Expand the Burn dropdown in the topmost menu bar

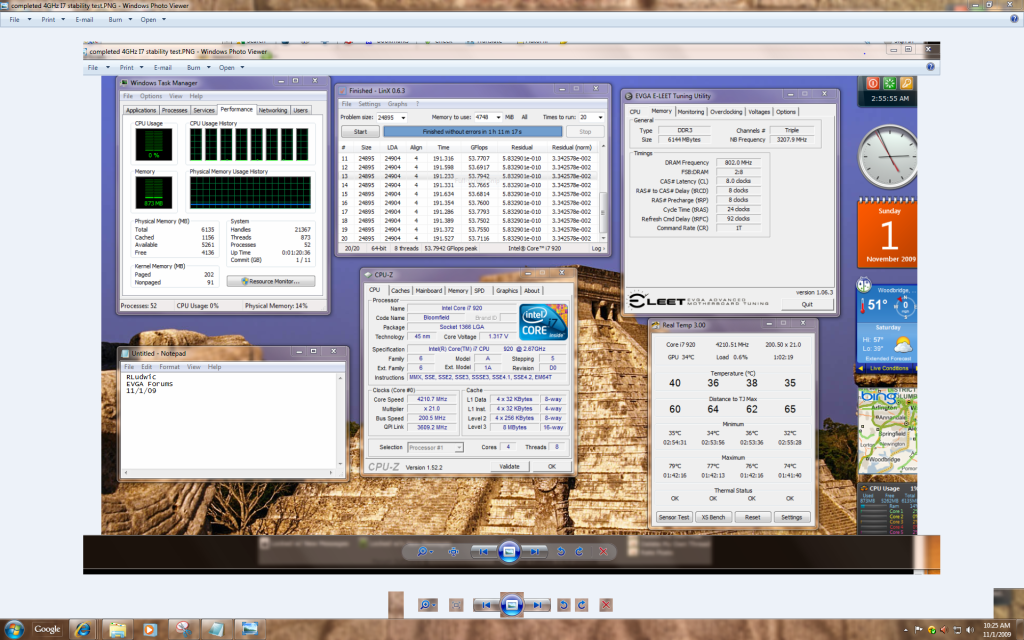(118, 19)
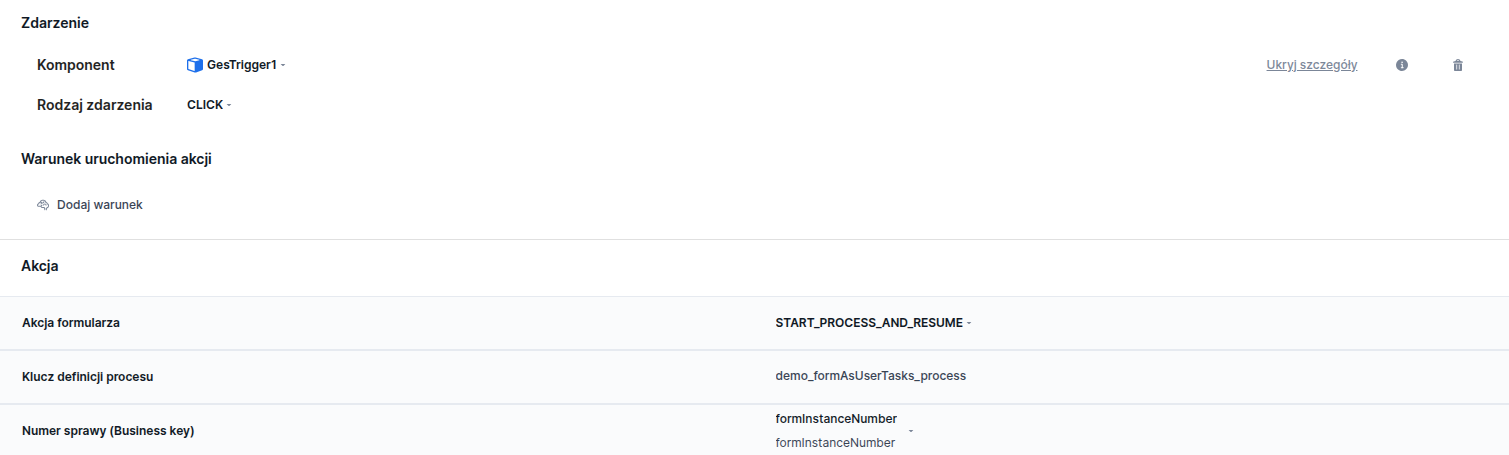Expand the START_PROCESS_AND_RESUME action dropdown
This screenshot has width=1509, height=455.
coord(969,323)
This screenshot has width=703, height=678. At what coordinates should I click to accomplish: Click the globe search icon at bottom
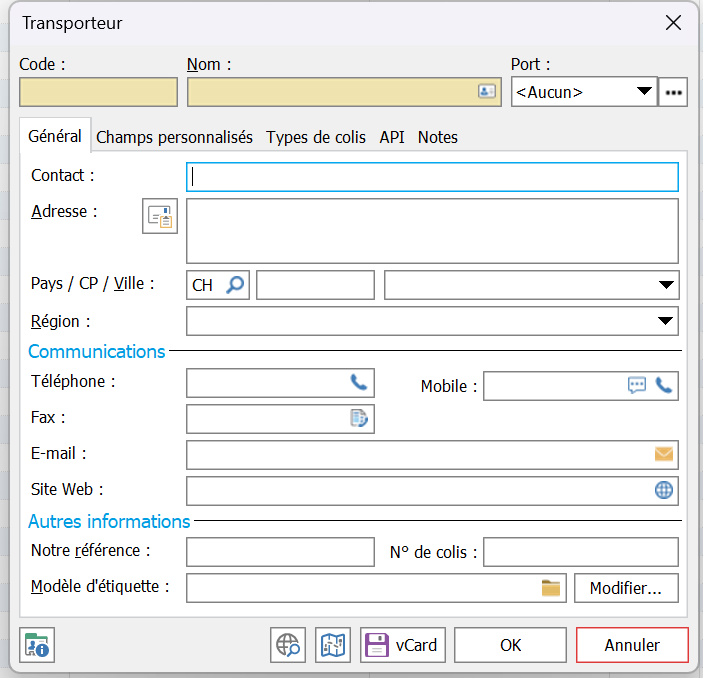(288, 646)
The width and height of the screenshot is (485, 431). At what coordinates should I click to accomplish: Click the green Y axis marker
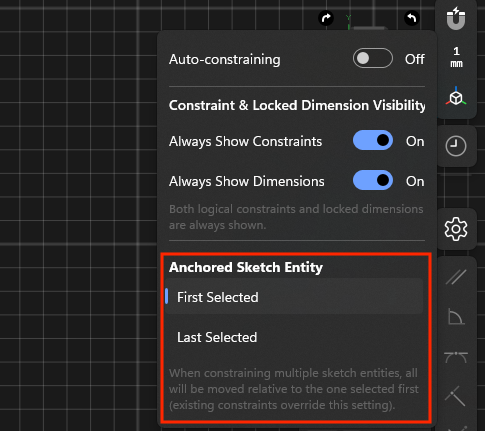point(348,18)
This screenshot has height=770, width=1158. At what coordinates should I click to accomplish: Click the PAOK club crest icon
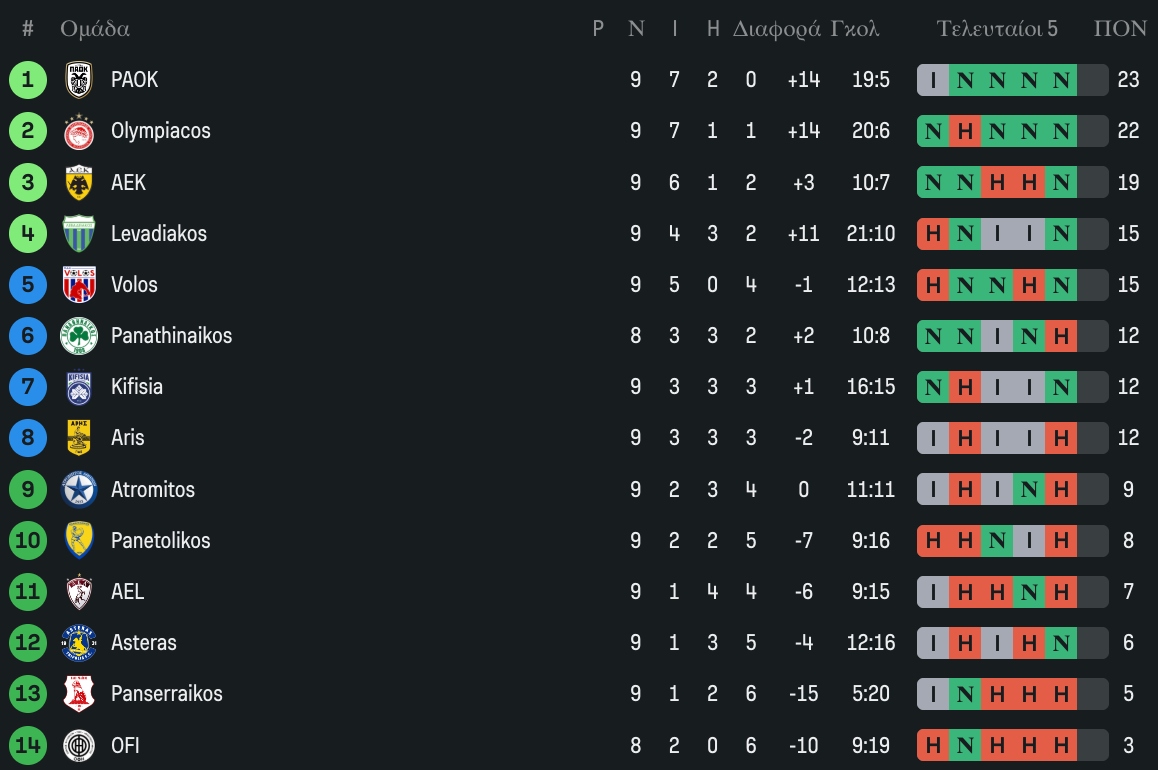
---*---
What this task involves – Hand back every line of the material, exactly, without the pictures.

Answer below –
Expand the Burn dropdown in the topmost menu bar

(118, 19)
Expand the START_PROCESS_AND_RESUME action dropdown
This screenshot has width=1509, height=455.
coord(969,323)
This screenshot has width=703, height=678. At what coordinates should I click to accomplish: Click the globe search icon at bottom
(288, 646)
The width and height of the screenshot is (485, 431). At what coordinates should I click to accomplish: Click the green Y axis marker
point(348,18)
This screenshot has height=770, width=1158. At what coordinates should I click to accomplish: Click the PAOK club crest icon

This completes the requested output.